Tasks for this exercise —
A. Translate this sentence from the wind turbine text into Spanish: "There are no linkages or servo controls in the rotor hub, and each blade acts like a single moving part."
B. Pick up the wind turbine text after its final sentence and carry it on.

Text segment —
========================================
A new wind turbine design has moved through conceptual and analysis stages and is ready for Component Development under DOE Technical Area 2. The expected advantage of this turbine over earlier designs is better control of worst-case wind forces under extreme turbulent conditions. With better control and lower maximum forces on the blades, bearings, and tower of a wind installation, it should be possible to use a larger turbine in relation to other components, thus sweeping more wind area, gathering more energy from low winds, and reaching full-power capacity at a lower windspeed.

This increased energy-gathering capacity is expected at little or no extra cost, compared to the same type installation fitted with a smaller turbine of earlier design. The turbine is slightly more complex than the extremely simple “one-piece” three-blade designs common in small turbines, since each blade freely rotates about a pitch-change axis directed along the length of the blade. The design is simpler than other turbines with blade pitch control, however, since the blade pitch angle is controlled passively by wind and inertia forces. There are no linkages or servo controls in the rotor hub, and each blade acts like a single moving part. While both two- and three-blade design variations are possible, it is expected that this turbine can operate smoothly and quietly in an upwind, two-blade configuration, thus offsetting some or all of the cost of added blade complexity. The blades are expected to exhibit an inherent tendency to orient smoothly and slowly upwind, without developing the gyroscopic vibrations that trouble most upwind two-bladed turbines using a tail.

Quiet operation with low peak wind forces is expected because the turbine blades feather quickly in response to gusts and turbulent eddies, streamlining themselves to the local wind affecting each blade. The blades avoid aerodynamic stall and the noisy, turbulent buffeting and vibration associated with stalled operation. While operation in turbine blades that govern power by aerodynamic stall is highly sensitive to blade shape and surface condition, operation of the blades of the proposed turbine is insensitive to surface condition. There is a sharp transition from maximum efficiency in low winds to maximum governing power in high winds, with no peaking to excess power. Thus, requirement for over-design of the generator is reduced. Since generators and alternators lose efficiency when operating well below maximum capacity, a reduction of generator over-capacity for handling transient power peaks is expected to improve average energy-gathering performance while reducing costs. The transition to governing can be optimized through familiar techniques of electronic control of power inversion into a utility line.
========================================
Supplied information —
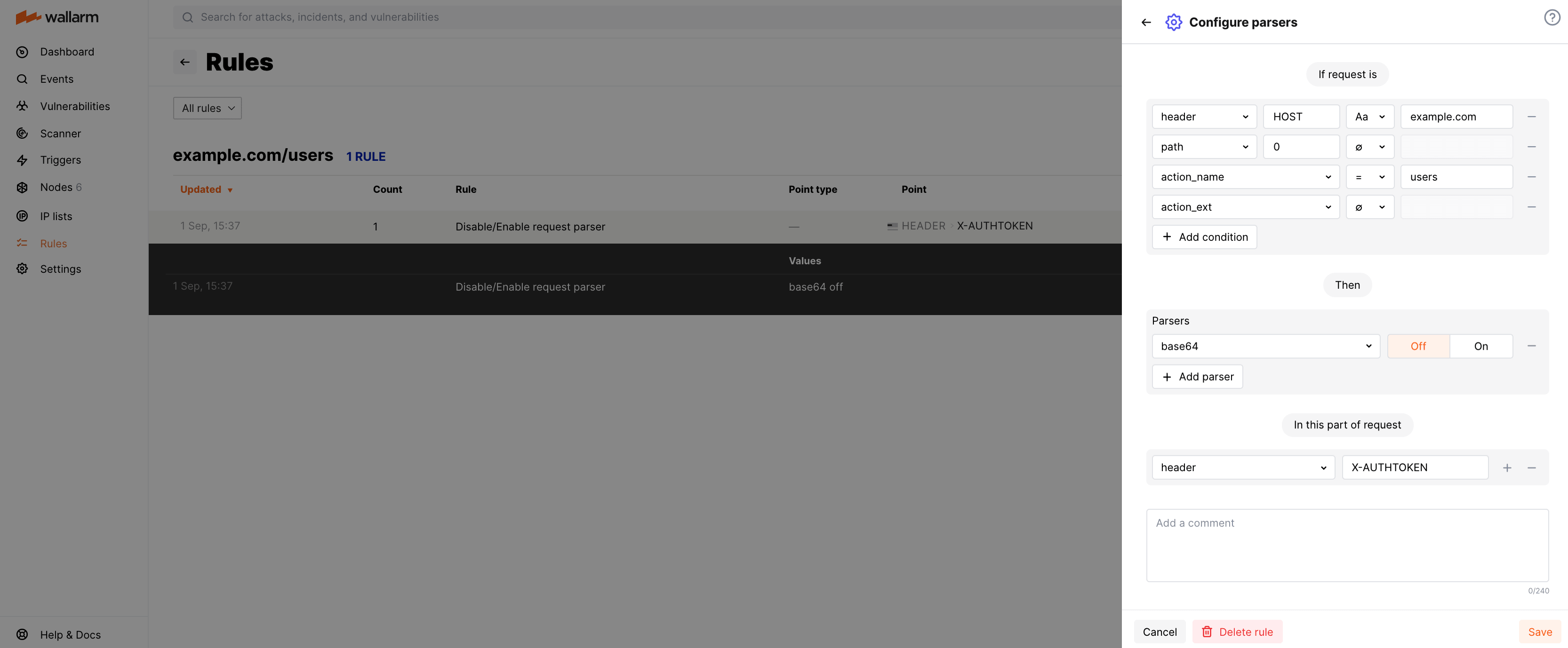The image size is (1568, 648).
Task: Expand the base64 parser dropdown
Action: pyautogui.click(x=1266, y=346)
========================================
The replies —
A. No hay varillajes ni servocontroles en el buje del rotor, y cada pala actúa como una sola pieza móvil.

B.
Passive aerodynamic control of turbine blade operation is accomplished as follows. The untapered blades are warped from root to tip, so that the airfoil at the blade root provides the high lift normally achieved by tapering blades to be wider at the root. The blade tip is warped for the lower maximum lift normally achieved with a narrower airfoil at the tip. The extra blade chord width at the tip functions as an aerodynamic trim tab, causing the tip region to passively seek a constant lift angle in relation to the wind moving past the blade. Each blade changes pitch angle freely (within bounds) and independently by its rotation about the pitch-change axis running along the center of each blade. When one turbine blade encounters different aerodynamic conditions from the other one or two blades, it responds differently and independently, seeking a constant lift angle relative to its local wind. Since the velocity of the blade is primarily tangential, resulting from turbine rotation, the aerodynamic force magnitude developed by the blade is dependent primarily on rotor rotation speed and almost independent of instantaneous windspeed.

The effect of increasing wind is to rotate the blade force vector in the direction of rotor torque, so that high winds tend to speed up the rotor. To limit this speed-up to a safe governing rotation speed, a weight on each blade, at the end of a flat spring steel band, moves centrifugally outward from the blade surface with increasing rotation speed. Centrifugal force on this weight produces a blade-feathering torsion force, offsetting the pitch-controlling torsion from the trim tab region of the blade. The blade progressively feathers. Thus, the blades spill progressively more wind as wind and rotor speeds. Very high winds pass through unimpeded in direct contrast to a stalled rotor. The blades in this design “weathervane” rapidly in changing and turbulent winds, dynamically seeking an angle that lets strong wind pass harmlessly through the rotor.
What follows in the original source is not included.